Materials and Methods

Localization of SNPs within zinc finger domains

The fingerFinder.pl Perl script identifies clusters of three C2H2 zinc finger domains with TGEKP-like linkers between the fingers. The search used HMMER version 2.3.2 (Sonnhammer ) and the Pfam profile for C2H2 zinc fingers PF00096.16 (Schuster-Bockler ). The HMM profile is embedded within fingerFinder.pl to maintain consistency in case of updates. Protein sequences were obtained from the Ensemble database corresponding to the GRCh37/hg19 genome assembly. SNPs from dbSNP version 136 were identified at the C2, −2, −1, 1, 2, 3, 5, and 6 positions in each finger using Perl script snpTOzf.pl. Both Perl scripts are available at www.genomecenter.ucdavis.edu/segallab/segallabsoftware. Only SNPs from the 1000 Genomes project (release 20110521) that also contained frequency data were retained for this study.

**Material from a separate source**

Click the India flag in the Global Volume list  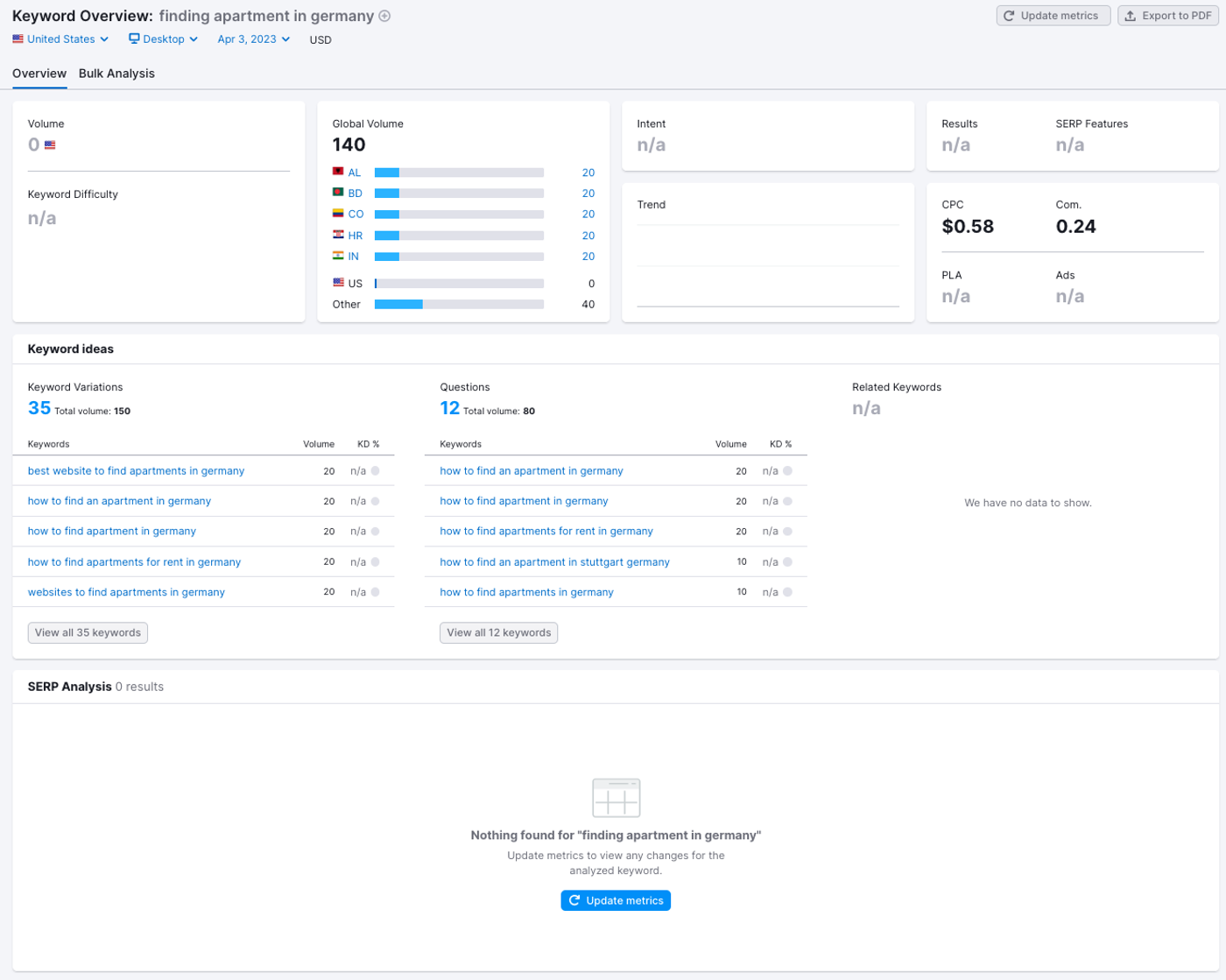pyautogui.click(x=337, y=256)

Hardy-Weinberg Equilibrium analysis

For the 1040 DNA-contacting and non-DNA-contacting SNPs, chromosomal positions were obtained from Ensemble Biomart Variation 72. The VCFtools htscmd command (github.com/samtools/htslib) was used to extract diploid genotypes for all 2188 individuals from the variant call format (vcf) files of 1000 Genomes release 20110521. Individuals were then subsetted by population according to phase1_integrated_calls.20101123.ALL.panel. The allele and genotype frequencies for each SNP were computed with a custom R script. Deviation from Hardy-Weinberg Equilibrium (HWE) was assessed by applying both a chi-square test and a Fisher exact test. Calculations were not performed if any genotype category contained less than five counts. The HWExact command from the GWASExactHW R package (Painter and Washington 2013) was used to compute the Fisher exact test. D was computed by subtracting the expected number (assuming that the SNP is in HWE) from the observed number of heterozygous individuals divided by two. A positive D indicates the number of observed heterozygous individuals is greater than expected, suggesting that heterozygosity at the locus may be beneficial. A negative D suggests that one or both homozygotes were favored. For analysis of the seven ZNFs, the genotypes of SNPs located in the coding sequences were extracted from the vcf files based on the genomic coordinates from NCBI’s Consensus CDS (CCDS) database (release 9; September 7, 2011). ZNF99 did not have a CCDS number; its genomic coordinates were obtained using BLAT to search the UCSC Genome Browser human genome (GRCh37/hg19). Classification of each SNP as missense, silent, or other (downstream variant, frameshift variant, gain/loss of stop codon) was obtained from the NCBI dbSNP database (version 136). The DNA contact status of any SNP not occurring in zinc finger positions −1, 2, 3, and 6 (DNA-contacting) or C2, −2, 1, and 5 (non-DNA-contacting) was designated as unknown.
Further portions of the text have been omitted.